World Meteorological Organization, on june 26, confirmed two new world records for the longest reported distance and the longest reported duration for a single lightning flash in Brazil and Argentina respectively. The new records were double the previous entries.   

World Meteorological Organization’s Committee on Weather and Climate Extremes, which maintains official records of global, hemispheric and regional extremes found that:  
The greatest extent for one single lightning flash is the one that covered a horizontal distance of 709 ± 8 km (440.6 ± 5 mi) across parts of southern Brazil on October 31, 2018. The previous record for the longest distance covered by a single lightning flash is 321 km (199.5 miles) on June 20,2007 across the US state Oklahoma.   

The greatest duration for a single lightning flash is 16.73 seconds from a flash that developed continuously over northern Argentina on March 04, 2019. Past record for the same lasted for 7.74 seconds from a single lightning flash that struck on August 30, 2012 over Provence-Alpes-Côte d’Azur, France. 

The previous evaluations that determined the flash duration and extent records used data collected by ground-based lightning mapping array networks(LMA).  Many scientists admitted that there are limitations on recording the scale of lightning for any existing LMA. To identify mega flashes beyond this range, certainly, we require a lightning mapping technology that could help on a larger observational domain. Recent advancements in space-based lightning mapping provide us with the ability to measure the extents continuously over a broad geospatial domain. 
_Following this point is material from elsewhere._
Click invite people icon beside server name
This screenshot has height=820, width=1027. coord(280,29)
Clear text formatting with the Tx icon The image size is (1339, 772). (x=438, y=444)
These new instruments include the Geostationary Lightning Mappers (GLMs) on the R-series Geostationary Operational Environmental Satellites (GOES-16 and 17) that recorded the new lightning records and their orbiting counterparts from Europe (the Meteosat Third Generation (MTG) Lightning Imager) and China (FY-4 Lightning Mapping Imager). These advanced space-based instruments will provide near-global coverage of total lightning that is both intracloud flashes and cloud-to-ground flashes.

Michael J. Peterson, of the Space and Remote Sensing Group (ISR-2) of Los Alamos National Laboratory, USA says that the substantial enhancement of our space-based remote sensing capabilities has allowed the detection of previously unobserved extremes in lightning occurrence, known as ‘mega-flashes’. Mega flashes are defined as horizontal mesoscale lightning discharges that reach hundreds of kilometres in length.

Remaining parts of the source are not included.